Vol. 1, Issue 4 • January 2010 • Gen X Version

The Right Way to Roll Over Retirement Plans to an IRA

AFTER EXITING A JOB, one big tax question is what to do with the money in any qualified retirement plan accounts with your former employer — including 401(k), profit-sharing, stock bonus and other plans. The standard advice is to roll everything over into an IRA. This generally makes sense, because it lets you take over management of your retirement funds while continuing to defer taxes on the income those funds generate. But make no mistake: If you don’t handle your rollover properly, it can be costly. So let’s look at the right way to arrange for tax-free rollovers.

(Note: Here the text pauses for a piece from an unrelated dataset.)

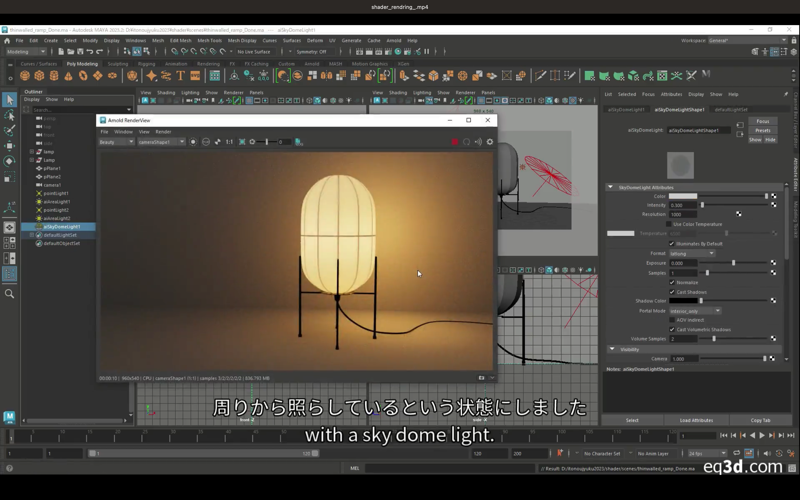Screen dimensions: 800x500
Task: Select the arrow Select tool in toolbox
Action: [9, 99]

Make a Direct (Trustee-to-Trustee) Rollover

If you decide to do a rollover, be sure to arrange for a direct or trustee-to-trustee rollover from the retirement plan into your rollover IRA. Instead of being made out to you personally, the check from the company plan should be made out to the trustee or custodian of the rollover IRA. (You may be able to arrange for a wire transfer into the rollover IRA.) While the IRA must be set up in advance to receive the rollover, the account can be empty prior to the transaction.

Here’s why a direct rollover is important. If you receive a retirement plan distribution check payable to you personally, 20% of the taxable amount of the distribution must be withheld for federal income taxes. You’ll then have only 60 days to come up with the “missing” 20% and get that amount into your rollover IRA. Otherwise you’ll owe income tax on the 20%. In addition, you’ll generally owe the dreaded 10% premature withdrawal penalty tax if you’re under age 55.

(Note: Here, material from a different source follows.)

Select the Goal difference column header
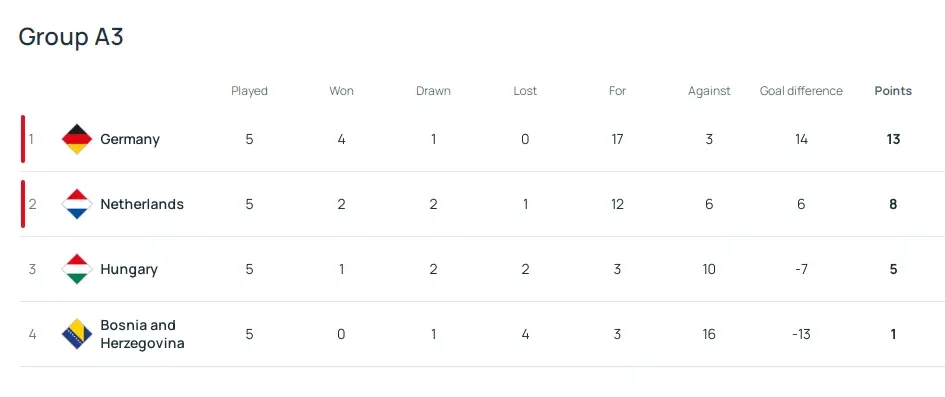This screenshot has width=945, height=397. [x=801, y=91]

I know this is confusing, so here’s an example: After leaving your job in 2010 at age 52, you’re due $100,000 from the company 401(k) plan. You want to roll over the entire $100,000 into an IRA, but you fail to make the arrangements for a direct rollover. So you receive a distribution check made out to you.

Surprise! The check is for only $80,000. The “missing” $20,000 went straight to the IRS for mandatory federal income tax withholding. Now you’ll need to scrape up $20,000 and get it into your rollover IRA within 60 days to pull off a totally tax-free rollover.

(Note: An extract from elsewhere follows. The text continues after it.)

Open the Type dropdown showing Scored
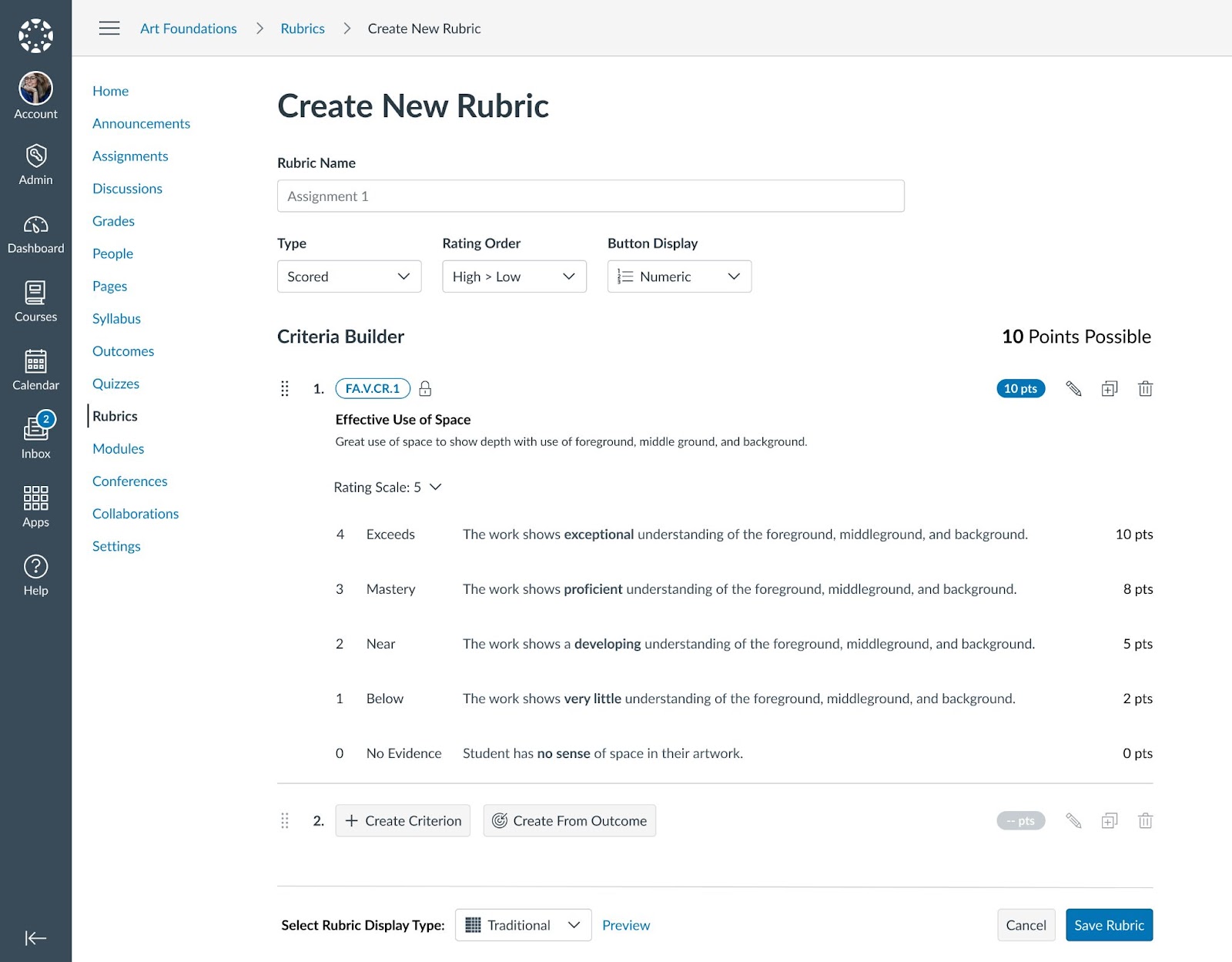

Now assume you manage to gather together the “missing” $20,000 and roll it into your IRA within 60 days. Great--you’ve pulled off a totally tax-free rollover. However, you can only recover the $20,000 sent to the IRS via reduced tax payments over the remainder of 2010 and/or by claiming a refund on your 2010 Form 1040. Either way, it could take a long time to get your money back. Not good. You could have avoided this whole mess by doing your rollover right in the first place.

And what if you fail to scrape up the “missing” $20,000? You’ll owe federal income tax on the $20,000 (because it wasn’t rolled over) plus you’ll owe the 10% premature withdrawal penalty tax on the $20,000 (because you’re under age 55). If you assume a marginal federal income tax rate of 25%, the unexpected federal income tax hit on your half-baked rollover attempt is $7,000 [(25% + 10%) x $20,000]. That money is gone forever.

You’ll eventually get $13,000 back from the IRS (the difference between the $20,000 that was withheld and the $7,000 that you actually owe). But, as explained earlier, getting that money back could take a long time. In addition, your rollover IRA balance is 20% less than it could have been, which means lost tax deferral benefits. You could have avoided all these bad tax consequences by doing the rollover right.

(Note: The mandatory 20% federal income tax withholding rule doesn’t apply when you’re simply rolling over money over from one IRA into another. It only applies to distributions received from a qualified retirement plan, such as a 401 (k), in the form of a check made out in your name.)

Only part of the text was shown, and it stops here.